Data from Experian South Africa shows that the negative impact of COVID-19 has seen more consumers defaulting on their debt, with consumer debt now sitting at a staggering R1.5 trillion.
Experian’s Consumer Default Index (CDI) for the first quarter of the year increased to 4.94%, from 4.11% in the same time last year, amounting to R1.5 trillion in outstanding consumer debt.
The company said the primary driver of the significant increase in the CDI, was the rise in first-time defaults, across secured lending products, with the Home loans index increasing from 1.68% to 2.32% and the Vehicle loans index from 3.88% to 4.34%.
“The continued impact of a worsening general economic environment in South Africa along with the early impact of the COVID-19 pandemic has resulted in the Consumer Default Index reaching its highest level over the past five years at a composite level.

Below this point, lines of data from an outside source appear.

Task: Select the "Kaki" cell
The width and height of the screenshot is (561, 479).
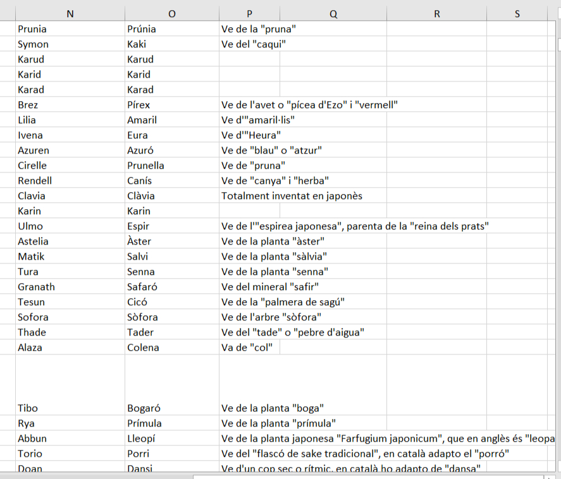Action: tap(171, 44)
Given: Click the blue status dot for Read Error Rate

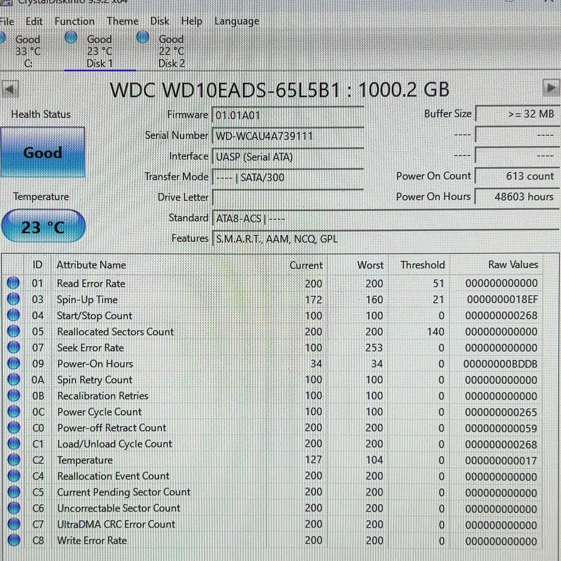Looking at the screenshot, I should click(14, 283).
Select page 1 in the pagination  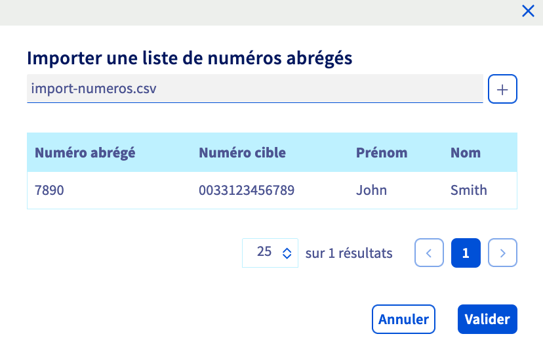pyautogui.click(x=466, y=253)
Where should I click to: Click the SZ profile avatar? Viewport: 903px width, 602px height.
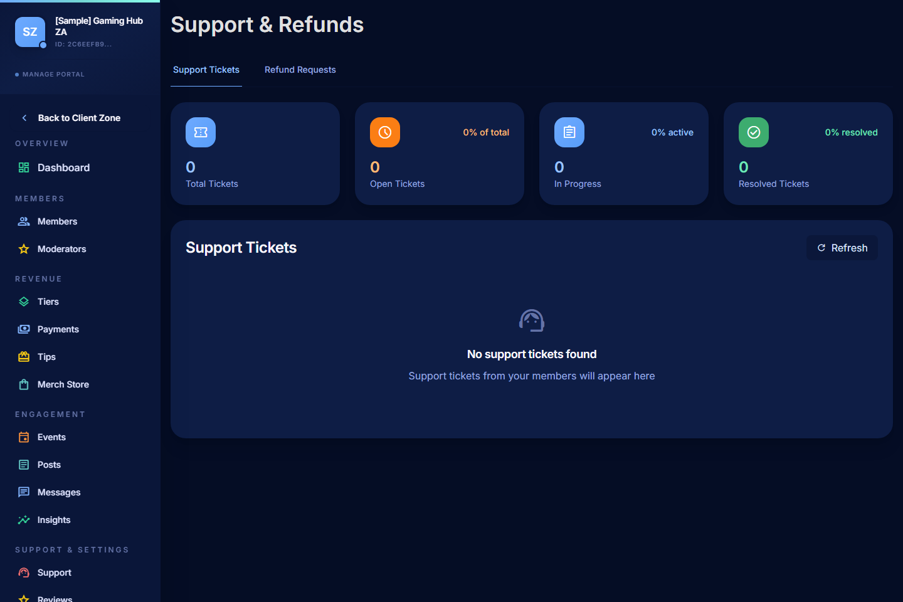[x=30, y=32]
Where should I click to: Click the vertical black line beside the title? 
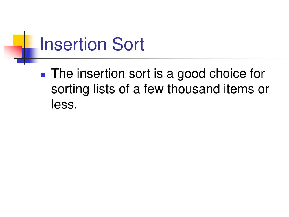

Additional macro forces such as increasing unemployment and the lack of economic growth have had a significant impact on consumer’s ability to repay debt,” said Jaco van Jaarsveldt, Chief Decision Analytics Officer at Experian Africa.
“It is evident from the latest CDI results that segments of the South African credit active population that were previously less impacted by the distressed economic environment, are no longer immune to financial struggles. The COVID-19 pandemic with the knock-on impact of various industries been locked down seems to have impacted consumers across all financial statuses,” he added.